Il Cus indebitato per 4 milioni: il centro sportivo resta fallito

Bocciato il ricorso dell’ente: anche la Corte d’appello dell’Aquila certifica il buco verso l’ateneo Il reclamo di Di Marco è stato giudicato infondato: «Anche un’associazione deve ricoprire i conti»
CHIETI . La Corte d’appello dell’Aquila boccia il ricorso del Cus Chieti contro il fallimento del centro sportivo, dichiarato nel 2019 con sentenza del tribunale di Chieti su richiesta dell’università d’Annunzio. I giudici della Corte (collegio presieduto da Silvia Fabrizio e composto da Francesco Filocamo e Alberto Iachini) confermano dunque la sentenza di primo grado che ha messo la parola fine sul centro sportivo presieduto da Mario Di Marco. Ma sui rapporti tra Cus e università d’Annunzio arriva anche una sentenza del Consiglio di Stato che ne conferma una precedente del Tar, appellata sia dal Cus che dall’ateneo.
Il fallimento del centro sportivo è stato decretato dal tribunale teatino con sentenza del 17 luglio 2019. A chiederlo è stata la d’Annunzio guidata dal rettore Sergio Caputi, che non riusciva a riavere i 4.195.623 euro maturati a seguito di sentenze passate in giudicato. Il Cus, da parte sua, asseriva di avere con l’ateneo un credito molto più oneroso, ma il tribunale ha deciso per il fallimento. Contro questa sentenza il Cus, assistito da Luigi Di Alberti, ha presentato appello. Il Fallimento Cus, affidato alla curatrice Silvana De Donato, non si è costituito, mentre lo ha fatto la d’Annunzio con l’avvocato Antonio D’Antonio. «Ritiene la Corte che il reclamo», scrivono i giudici, «benché colga alcuni profili di superficialità della motivazione della sentenza reclamata, tuttavia suscettibile di integrazione in questa sede, sia infondato in entrambi i motivi nei quali è stato articolato e non meriti, pertanto, accoglimento». I giudici confermano, dunque, le ragioni della sentenza di primo grado, partendo dal fatto che il Cus, pur essendo una «associazione sportiva dilettantistica - quale indubbiamente è, sotto il profilo formale, l’odierna reclamante - è suscettibile di assumere lo status di imprenditore commerciale - e di essere quindi assoggettata a procedure concorsuali e, in particolare, a fallimento».
La sentenza tocca anche aspetti dei rapporti economici tra Cus e università che sono oggetto, invece, di un’altra sentenza, questa volta del Consiglio di Stato (a firma del presidente del collegio Giancarlo Montedoro, giudice estensore Vincenzo Lopilato) a cui si sono rivolti sia il Fallimento Cus portato avanti da De Donato, sia l’università d’Annunzio.

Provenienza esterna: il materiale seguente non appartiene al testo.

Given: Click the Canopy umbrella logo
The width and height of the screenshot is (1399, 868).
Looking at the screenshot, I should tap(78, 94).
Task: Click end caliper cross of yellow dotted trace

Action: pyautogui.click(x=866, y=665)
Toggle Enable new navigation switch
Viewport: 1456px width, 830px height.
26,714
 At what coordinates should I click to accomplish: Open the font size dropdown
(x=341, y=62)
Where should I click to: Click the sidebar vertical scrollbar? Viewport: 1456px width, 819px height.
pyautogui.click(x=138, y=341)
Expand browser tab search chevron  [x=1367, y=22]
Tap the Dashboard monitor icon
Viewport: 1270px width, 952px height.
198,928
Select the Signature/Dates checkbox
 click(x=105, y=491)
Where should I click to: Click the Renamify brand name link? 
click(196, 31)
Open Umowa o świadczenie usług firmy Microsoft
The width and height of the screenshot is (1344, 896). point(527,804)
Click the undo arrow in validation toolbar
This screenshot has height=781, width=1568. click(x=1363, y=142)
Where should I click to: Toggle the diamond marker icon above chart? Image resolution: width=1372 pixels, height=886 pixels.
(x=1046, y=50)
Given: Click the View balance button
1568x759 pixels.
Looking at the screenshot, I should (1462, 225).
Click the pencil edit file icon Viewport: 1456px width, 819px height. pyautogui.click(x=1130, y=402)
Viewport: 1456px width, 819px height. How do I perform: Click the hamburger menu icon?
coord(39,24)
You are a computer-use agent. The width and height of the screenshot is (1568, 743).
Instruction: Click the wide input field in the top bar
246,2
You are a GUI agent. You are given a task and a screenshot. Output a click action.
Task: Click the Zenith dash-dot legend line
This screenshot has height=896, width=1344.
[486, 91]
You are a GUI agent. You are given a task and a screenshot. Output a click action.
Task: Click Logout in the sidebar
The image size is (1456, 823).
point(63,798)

Entrambi chiedevano la riforma di parti diverse della sentenza del Tar del 10 maggio 2018, numero 154. Il Consiglio di Stato, nell’udienza del 28 ottobre scorso, ha rigettato entrambe le istanze, confermando in toto il pronunciamento del Tar. La sentenza del tribunale amministrativo non aveva dichiarato nulla la convenzione tra la d’Annunzio e il Cus e il Consiglio di Stato ha ribadito che «la convenzione non può ritenersi nulla». Ai giudici non appare neanche fondata la richiesta di «erroneità della sentenza nella parte in cui non ha rilevato come il Cus non avesse fornito alcuna prova di avere svolto, con riferimento alle annualità 2011, 2012 e 2013 (fino al 15 ottobre) le prestazioni regolate dalla convenzione». E infine il Consiglio di Stato si è dimostrato d’accordo con il Tar nel ritenere che non ci poteva essere un rinnovo tacito della convenzione.